Methods RCT; Unit of allocation: Patient
Participants Patients newly diagnosed of inoperable lung cancer.
Setting / country: Three hospitals in Northern Ireland / UK
Type of cancer: Lung
Phase of care: Palliative care
Sample size at randomisation: 115
Interventions Patient‐held quality‐of‐life diary: The intervention involved the weekly completion by the patient of a QoL questionnaire in a diary format. The questionnaire was the European Organisation for Research and Treatment of Cancer Quality of Life Questionnaire C30 and the related lung cancer module LC13. Patients kept their diary at home and were requested to complete it at a regular time each week and to share the information with any health professional involved in their care. A new diary was posted to the patient each month with a self‐addressed envelope in which the previous diary could be returned to the researcher via mail or at their next hospital appointment. Relevant healthcare professionals were informed about the study and that patients may wish to share their diary information during consultations. The hospital team received basic training sessions from the researcher on the content and layout of the diary, whereas the primary care team received this information in written form via mail.
Control: Standard care: patients did not receive QOL questionnaires in a diary format.
Outcomes Patient: QoL, satisfaction
Process: Discussion of patient problems
Notes Length of follow‐up: 4 months
Risk of bias
Bias Authors' judgement Support for judgement
Random sequence generation (selection bias) Low risk Quote from ref #1: "Patients providing written informed consent were assigned randomly to the diary group or standard care using block randomisation with computer‐generated random numbers."
Allocation concealment (selection bias) Unclear risk See quote first item.
Blinding (performance bias and detection bias) 
 All outcomes High risk Comment: Outcomes were measured using self‐report questionnaire. Because the patients were not blinded and they were the ones performing the assessment, then the assessors were not blinded.
Incomplete outcome data (attrition bias) 
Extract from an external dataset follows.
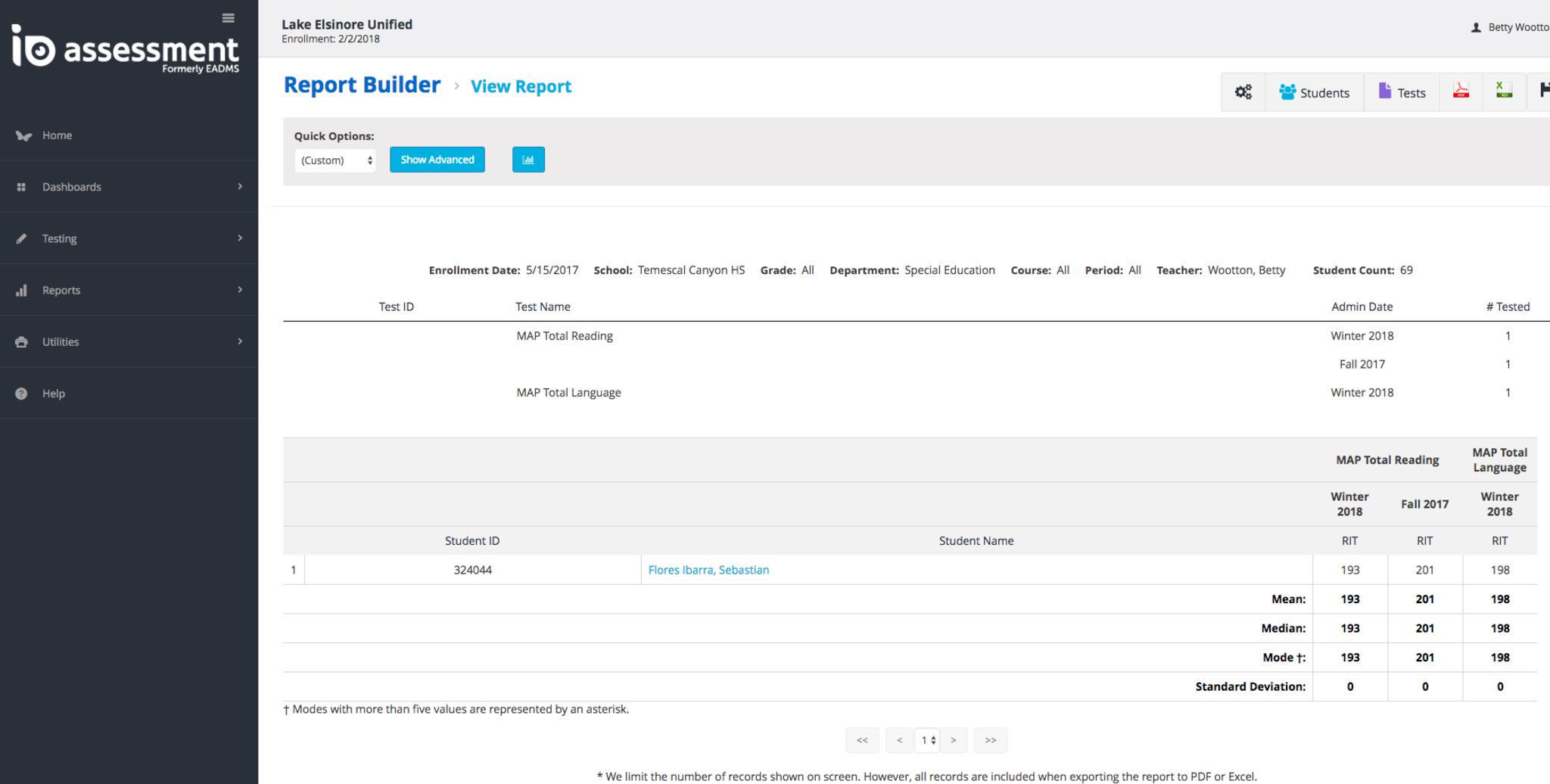Open the page number selector
1550x784 pixels.
click(927, 740)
 All outcomes Low risk Comment: Proportions of missing data were similar in control group (53%) and in intervention group (47%). Reasons for dropping out were also similar.
Selective reporting (reporting bias) Low risk All outcomes described in Methods are reported in Results.
Other bias Low risk No evidence of any other bias.
Baseline outcomes similar? Low risk Quote from ref #1: "Groups were comparable regarding age, sex, diagnosis, WHO performance status, treatment received, and baseline QOL scores."
Baseline characteristics similar? Low risk See quote item G.
Protected against contamination? Low risk Comment: Allocation was not performed by practice or by care professionals. However, since the intervention did not require any particular action of the care professionals involved, but to check patients' diary of participants in the intervention group, then we judged the risk of contamination was minimal.